TEXT
__________________________________________________

Sleep Apnea

Possible Effects of Sleep Apnea if Untreated

Posted by on Jul 12, 2017 in Sleep Apnea | 0 comments

Sleep apnea, as defined by the National Institutes of Health, is a common disorder in which a person has one or more pauses in breathing or shallow breaths while asleep. Though sleep apnea can cause a person to snore loudly, it is totally different from snoring. Snoring occurs when the airway becomes partially blocked. Sleep apnea, on the other hand, is when a person stops breathing (for several seconds to minutes). These pauses in breathing can occur 30 times or more an hour during a sleep cycle. The dangerous effect of this sleep-disrupting chronic condition is that it can completely block the flow of oxygen. However, since a blood test cannot diagnose the condition and the person who has it is not aware that he or she has it since it only occurs during sleep, sleep apnea is, therefore, often undiagnosed.

Obstructive sleep apnea is the most common type of this sleeping disorder. This causes breathing pauses or shallow breathing and loud snoring. Though obstructive sleep apnea can affect anyone, this is more common in people who are overweight.

Another type of sleep apnea is central sleep apnea. This type is less common and, typically, does not cause snoring. In central sleep apnea, the area of the brain that controls breathing does not send the correct signals to the breathing muscles, resulting to brief periods of pauses in breathing. This type of sleep apnea is more common in people with certain medical conditions or use certain medicines.

If untreated, sleep apnea can result in a growing number of health problems including: high blood pressure, stroke, heart failing, irregular heartbeats, heart attacks, diabetes, depression, worsening of ADHD, and headaches. In addition, untreated sleep apnea may be responsible for poor performance in everyday activities, such as work and school, motor vehicle crashes, and academic underachievement in children and adolescents.

One form of sleep apnea treatment, which many patients choose, is through the use of oral breathing devices, such as nasal dilators, which a person should wear at night.

__________________________________________________

GIVEN RECORDS
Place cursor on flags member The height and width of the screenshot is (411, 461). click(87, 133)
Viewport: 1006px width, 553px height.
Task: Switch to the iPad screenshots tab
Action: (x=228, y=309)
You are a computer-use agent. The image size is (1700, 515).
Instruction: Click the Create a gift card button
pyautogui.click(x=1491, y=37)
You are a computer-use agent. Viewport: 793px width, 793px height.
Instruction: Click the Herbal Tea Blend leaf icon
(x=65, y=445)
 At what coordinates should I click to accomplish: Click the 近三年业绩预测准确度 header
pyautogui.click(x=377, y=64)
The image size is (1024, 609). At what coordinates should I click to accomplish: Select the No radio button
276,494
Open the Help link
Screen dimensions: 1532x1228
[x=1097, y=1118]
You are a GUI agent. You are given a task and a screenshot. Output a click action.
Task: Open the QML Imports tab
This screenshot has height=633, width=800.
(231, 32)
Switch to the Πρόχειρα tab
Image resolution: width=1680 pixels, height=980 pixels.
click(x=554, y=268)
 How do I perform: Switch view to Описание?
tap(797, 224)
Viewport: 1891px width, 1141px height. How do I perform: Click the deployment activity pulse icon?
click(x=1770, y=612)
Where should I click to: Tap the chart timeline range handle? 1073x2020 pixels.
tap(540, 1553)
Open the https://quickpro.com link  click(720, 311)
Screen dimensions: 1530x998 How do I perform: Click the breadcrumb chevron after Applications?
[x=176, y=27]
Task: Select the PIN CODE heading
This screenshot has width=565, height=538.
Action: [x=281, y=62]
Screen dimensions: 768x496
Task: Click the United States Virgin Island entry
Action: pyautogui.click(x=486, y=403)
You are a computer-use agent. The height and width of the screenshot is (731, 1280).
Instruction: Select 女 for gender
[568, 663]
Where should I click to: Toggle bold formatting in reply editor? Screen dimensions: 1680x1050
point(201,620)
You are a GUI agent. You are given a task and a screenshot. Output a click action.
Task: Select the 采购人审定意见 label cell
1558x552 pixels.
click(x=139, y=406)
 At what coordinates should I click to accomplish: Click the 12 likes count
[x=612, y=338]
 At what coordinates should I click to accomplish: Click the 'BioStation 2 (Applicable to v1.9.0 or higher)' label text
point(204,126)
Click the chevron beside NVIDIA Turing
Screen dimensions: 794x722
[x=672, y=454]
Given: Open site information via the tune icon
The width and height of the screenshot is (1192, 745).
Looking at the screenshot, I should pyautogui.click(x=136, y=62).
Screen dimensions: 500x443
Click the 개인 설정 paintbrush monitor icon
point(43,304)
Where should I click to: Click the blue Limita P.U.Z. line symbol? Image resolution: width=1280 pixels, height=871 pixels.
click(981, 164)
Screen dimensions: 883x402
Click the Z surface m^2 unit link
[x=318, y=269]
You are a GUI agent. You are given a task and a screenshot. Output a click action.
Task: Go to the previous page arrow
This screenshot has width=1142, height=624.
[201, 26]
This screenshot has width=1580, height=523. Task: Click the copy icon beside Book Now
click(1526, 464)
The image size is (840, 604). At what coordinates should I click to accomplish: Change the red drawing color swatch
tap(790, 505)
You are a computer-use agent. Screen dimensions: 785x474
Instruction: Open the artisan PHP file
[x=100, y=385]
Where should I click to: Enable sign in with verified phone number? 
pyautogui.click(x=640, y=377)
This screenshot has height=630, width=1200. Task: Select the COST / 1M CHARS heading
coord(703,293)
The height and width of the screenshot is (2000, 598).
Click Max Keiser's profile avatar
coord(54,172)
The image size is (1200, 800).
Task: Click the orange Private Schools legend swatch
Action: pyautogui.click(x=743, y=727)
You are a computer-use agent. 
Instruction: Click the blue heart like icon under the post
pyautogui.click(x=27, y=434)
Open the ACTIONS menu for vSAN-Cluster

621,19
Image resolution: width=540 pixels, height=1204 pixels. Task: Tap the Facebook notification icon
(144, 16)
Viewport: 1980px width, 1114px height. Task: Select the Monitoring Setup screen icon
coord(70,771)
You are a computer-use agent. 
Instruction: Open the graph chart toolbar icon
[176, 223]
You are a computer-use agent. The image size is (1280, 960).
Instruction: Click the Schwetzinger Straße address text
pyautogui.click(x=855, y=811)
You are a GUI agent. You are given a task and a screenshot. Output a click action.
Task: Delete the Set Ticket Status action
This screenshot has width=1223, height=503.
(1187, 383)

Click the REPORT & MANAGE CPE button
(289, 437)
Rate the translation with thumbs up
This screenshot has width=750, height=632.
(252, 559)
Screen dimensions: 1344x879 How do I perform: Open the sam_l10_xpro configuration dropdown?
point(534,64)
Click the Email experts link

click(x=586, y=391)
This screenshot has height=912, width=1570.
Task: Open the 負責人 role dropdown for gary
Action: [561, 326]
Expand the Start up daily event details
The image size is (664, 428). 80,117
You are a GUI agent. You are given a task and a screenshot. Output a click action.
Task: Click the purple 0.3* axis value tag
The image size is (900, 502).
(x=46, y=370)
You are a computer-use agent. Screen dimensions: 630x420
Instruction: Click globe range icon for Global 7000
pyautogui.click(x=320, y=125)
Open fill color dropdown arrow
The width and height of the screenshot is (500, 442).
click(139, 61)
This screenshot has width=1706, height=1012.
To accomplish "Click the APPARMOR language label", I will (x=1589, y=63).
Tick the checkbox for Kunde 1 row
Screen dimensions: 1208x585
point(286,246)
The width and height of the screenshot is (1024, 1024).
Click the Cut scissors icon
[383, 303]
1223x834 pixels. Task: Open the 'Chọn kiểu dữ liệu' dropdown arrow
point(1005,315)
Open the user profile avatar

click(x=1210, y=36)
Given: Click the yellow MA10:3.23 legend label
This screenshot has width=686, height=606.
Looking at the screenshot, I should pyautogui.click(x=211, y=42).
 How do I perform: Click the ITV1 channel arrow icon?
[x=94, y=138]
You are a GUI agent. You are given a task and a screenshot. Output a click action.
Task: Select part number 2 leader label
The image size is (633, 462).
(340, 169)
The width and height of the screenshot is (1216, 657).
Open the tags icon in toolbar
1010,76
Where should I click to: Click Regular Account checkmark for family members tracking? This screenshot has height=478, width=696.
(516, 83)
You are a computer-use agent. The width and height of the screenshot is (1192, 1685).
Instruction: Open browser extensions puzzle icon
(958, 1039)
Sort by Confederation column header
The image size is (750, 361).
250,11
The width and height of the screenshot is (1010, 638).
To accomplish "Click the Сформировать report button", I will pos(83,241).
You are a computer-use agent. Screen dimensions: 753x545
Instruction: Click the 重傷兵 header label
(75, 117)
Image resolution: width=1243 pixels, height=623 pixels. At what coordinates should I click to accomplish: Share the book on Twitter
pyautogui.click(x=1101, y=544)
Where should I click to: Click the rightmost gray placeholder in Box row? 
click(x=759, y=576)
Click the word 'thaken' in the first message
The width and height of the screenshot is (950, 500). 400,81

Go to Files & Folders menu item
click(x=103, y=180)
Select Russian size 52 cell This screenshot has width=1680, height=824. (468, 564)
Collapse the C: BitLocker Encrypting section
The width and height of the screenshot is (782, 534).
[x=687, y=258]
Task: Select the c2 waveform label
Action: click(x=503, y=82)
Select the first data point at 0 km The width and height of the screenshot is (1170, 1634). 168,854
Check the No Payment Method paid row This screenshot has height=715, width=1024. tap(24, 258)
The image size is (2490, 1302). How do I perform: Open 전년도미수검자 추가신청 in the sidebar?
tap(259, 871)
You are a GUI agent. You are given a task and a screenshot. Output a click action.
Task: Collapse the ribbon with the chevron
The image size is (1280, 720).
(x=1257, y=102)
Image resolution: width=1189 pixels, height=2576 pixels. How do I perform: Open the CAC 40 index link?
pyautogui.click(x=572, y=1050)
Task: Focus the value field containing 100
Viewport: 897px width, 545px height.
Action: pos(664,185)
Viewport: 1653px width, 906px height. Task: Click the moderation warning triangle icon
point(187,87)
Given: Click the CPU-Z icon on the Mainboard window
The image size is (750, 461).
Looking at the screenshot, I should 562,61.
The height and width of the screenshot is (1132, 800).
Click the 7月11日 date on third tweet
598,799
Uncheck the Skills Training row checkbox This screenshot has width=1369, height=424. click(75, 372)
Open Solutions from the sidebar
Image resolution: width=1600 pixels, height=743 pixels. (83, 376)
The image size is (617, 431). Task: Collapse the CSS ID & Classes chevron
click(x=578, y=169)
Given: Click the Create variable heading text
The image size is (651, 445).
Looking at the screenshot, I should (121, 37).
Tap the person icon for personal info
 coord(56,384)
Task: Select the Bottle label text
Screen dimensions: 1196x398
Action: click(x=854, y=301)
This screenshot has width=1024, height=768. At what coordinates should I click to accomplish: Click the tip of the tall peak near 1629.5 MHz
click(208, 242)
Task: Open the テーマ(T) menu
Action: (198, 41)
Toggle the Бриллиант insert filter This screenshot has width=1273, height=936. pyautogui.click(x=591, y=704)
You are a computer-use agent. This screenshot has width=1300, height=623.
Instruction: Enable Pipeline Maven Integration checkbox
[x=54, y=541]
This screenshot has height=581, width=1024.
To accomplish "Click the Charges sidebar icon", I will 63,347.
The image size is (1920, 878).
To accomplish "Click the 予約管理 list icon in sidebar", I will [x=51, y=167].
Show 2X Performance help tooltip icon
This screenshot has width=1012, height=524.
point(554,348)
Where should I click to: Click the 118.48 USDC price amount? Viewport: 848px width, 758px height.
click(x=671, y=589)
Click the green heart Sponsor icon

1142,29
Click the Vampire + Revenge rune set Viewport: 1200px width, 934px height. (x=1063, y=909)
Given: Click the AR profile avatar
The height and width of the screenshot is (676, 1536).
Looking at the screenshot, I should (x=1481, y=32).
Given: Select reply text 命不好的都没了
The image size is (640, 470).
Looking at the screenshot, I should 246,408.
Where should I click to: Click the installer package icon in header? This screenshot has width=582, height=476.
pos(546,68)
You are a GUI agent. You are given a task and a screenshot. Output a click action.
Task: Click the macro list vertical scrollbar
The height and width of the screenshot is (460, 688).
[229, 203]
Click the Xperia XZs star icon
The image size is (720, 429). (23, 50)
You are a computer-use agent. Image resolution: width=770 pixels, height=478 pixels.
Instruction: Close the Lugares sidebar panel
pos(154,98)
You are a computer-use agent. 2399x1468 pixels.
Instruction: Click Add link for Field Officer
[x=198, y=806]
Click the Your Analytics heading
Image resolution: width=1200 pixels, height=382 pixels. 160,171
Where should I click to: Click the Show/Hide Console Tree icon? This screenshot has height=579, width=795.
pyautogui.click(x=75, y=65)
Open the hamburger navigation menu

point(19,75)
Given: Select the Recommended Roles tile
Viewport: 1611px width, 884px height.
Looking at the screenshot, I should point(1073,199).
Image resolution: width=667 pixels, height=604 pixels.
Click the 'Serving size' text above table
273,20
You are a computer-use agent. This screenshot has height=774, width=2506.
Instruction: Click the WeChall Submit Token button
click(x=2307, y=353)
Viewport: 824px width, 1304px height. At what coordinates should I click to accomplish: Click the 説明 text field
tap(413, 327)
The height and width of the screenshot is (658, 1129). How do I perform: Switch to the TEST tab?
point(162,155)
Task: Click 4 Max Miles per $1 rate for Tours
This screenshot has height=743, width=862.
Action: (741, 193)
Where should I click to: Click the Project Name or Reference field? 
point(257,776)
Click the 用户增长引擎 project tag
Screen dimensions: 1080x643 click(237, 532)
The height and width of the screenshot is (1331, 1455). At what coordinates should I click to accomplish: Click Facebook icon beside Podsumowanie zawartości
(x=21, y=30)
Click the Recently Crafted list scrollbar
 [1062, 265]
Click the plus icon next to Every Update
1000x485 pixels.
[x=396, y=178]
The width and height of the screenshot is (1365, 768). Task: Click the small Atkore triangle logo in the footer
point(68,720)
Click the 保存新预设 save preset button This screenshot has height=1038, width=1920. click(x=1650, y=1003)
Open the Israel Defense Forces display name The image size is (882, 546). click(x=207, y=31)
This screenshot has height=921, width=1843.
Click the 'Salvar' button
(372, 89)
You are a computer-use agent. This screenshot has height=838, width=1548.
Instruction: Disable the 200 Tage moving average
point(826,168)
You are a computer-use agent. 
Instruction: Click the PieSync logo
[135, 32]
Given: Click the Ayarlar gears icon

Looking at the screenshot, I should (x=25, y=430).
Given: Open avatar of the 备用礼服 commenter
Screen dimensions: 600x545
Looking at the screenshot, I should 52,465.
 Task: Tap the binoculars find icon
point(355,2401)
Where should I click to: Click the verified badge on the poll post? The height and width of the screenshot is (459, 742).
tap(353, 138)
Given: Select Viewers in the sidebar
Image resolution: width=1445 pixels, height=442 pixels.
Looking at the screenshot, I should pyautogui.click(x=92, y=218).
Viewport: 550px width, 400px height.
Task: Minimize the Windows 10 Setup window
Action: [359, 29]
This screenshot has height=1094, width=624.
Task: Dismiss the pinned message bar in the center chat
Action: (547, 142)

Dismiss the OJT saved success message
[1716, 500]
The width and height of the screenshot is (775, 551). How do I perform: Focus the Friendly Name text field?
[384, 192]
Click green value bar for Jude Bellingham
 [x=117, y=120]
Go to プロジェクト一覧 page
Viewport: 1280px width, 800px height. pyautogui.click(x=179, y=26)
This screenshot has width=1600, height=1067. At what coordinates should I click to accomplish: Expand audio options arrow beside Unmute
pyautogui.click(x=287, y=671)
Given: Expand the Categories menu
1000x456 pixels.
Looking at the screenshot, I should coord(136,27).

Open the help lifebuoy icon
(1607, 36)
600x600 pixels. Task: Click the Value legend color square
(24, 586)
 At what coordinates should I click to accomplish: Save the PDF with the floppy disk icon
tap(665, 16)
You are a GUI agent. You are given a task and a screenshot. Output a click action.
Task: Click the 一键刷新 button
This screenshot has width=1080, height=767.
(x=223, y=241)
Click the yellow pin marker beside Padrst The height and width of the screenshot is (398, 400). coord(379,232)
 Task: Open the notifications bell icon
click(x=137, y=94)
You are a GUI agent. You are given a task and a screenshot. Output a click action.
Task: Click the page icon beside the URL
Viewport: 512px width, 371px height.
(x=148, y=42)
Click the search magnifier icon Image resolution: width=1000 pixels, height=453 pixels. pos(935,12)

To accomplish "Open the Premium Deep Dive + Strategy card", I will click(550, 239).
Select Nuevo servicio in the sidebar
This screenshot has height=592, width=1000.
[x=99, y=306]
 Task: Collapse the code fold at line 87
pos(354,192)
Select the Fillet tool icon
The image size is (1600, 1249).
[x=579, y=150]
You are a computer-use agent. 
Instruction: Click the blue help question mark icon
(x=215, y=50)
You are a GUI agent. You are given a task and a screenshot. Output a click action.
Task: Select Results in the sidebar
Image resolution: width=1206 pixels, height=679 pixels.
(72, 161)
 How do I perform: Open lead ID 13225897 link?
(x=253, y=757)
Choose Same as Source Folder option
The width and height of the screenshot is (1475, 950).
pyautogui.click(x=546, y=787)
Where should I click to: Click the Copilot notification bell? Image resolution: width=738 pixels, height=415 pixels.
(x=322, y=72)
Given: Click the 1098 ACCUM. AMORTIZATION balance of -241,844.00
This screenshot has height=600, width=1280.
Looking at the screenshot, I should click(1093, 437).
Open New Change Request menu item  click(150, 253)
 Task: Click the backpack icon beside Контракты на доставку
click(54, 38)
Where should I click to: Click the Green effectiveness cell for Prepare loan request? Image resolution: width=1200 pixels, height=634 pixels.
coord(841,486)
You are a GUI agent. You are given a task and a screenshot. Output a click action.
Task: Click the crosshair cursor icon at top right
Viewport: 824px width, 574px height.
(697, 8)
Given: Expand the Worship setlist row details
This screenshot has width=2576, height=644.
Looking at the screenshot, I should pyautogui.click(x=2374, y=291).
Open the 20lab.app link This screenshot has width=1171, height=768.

__________________________________________________

TASK A
According to the sleep apnea text, which type of sleep apnea is the most common?
TASK B
Reproduce word for word everything in the sleep apnea text from "Posted by on" down to "therefore, often undiagnosed.".

ANSWER A
Obstructive sleep apnea.

ANSWER B
Posted by on Jul 12, 2017 in Sleep Apnea | 0 comments

Sleep apnea, as defined by the National Institutes of Health, is a common disorder in which a person has one or more pauses in breathing or shallow breaths while asleep. Though sleep apnea can cause a person to snore loudly, it is totally different from snoring. Snoring occurs when the airway becomes partially blocked. Sleep apnea, on the other hand, is when a person stops breathing (for several seconds to minutes). These pauses in breathing can occur 30 times or more an hour during a sleep cycle. The dangerous effect of this sleep-disrupting chronic condition is that it can completely block the flow of oxygen. However, since a blood test cannot diagnose the condition and the person who has it is not aware that he or she has it since it only occurs during sleep, sleep apnea is, therefore, often undiagnosed.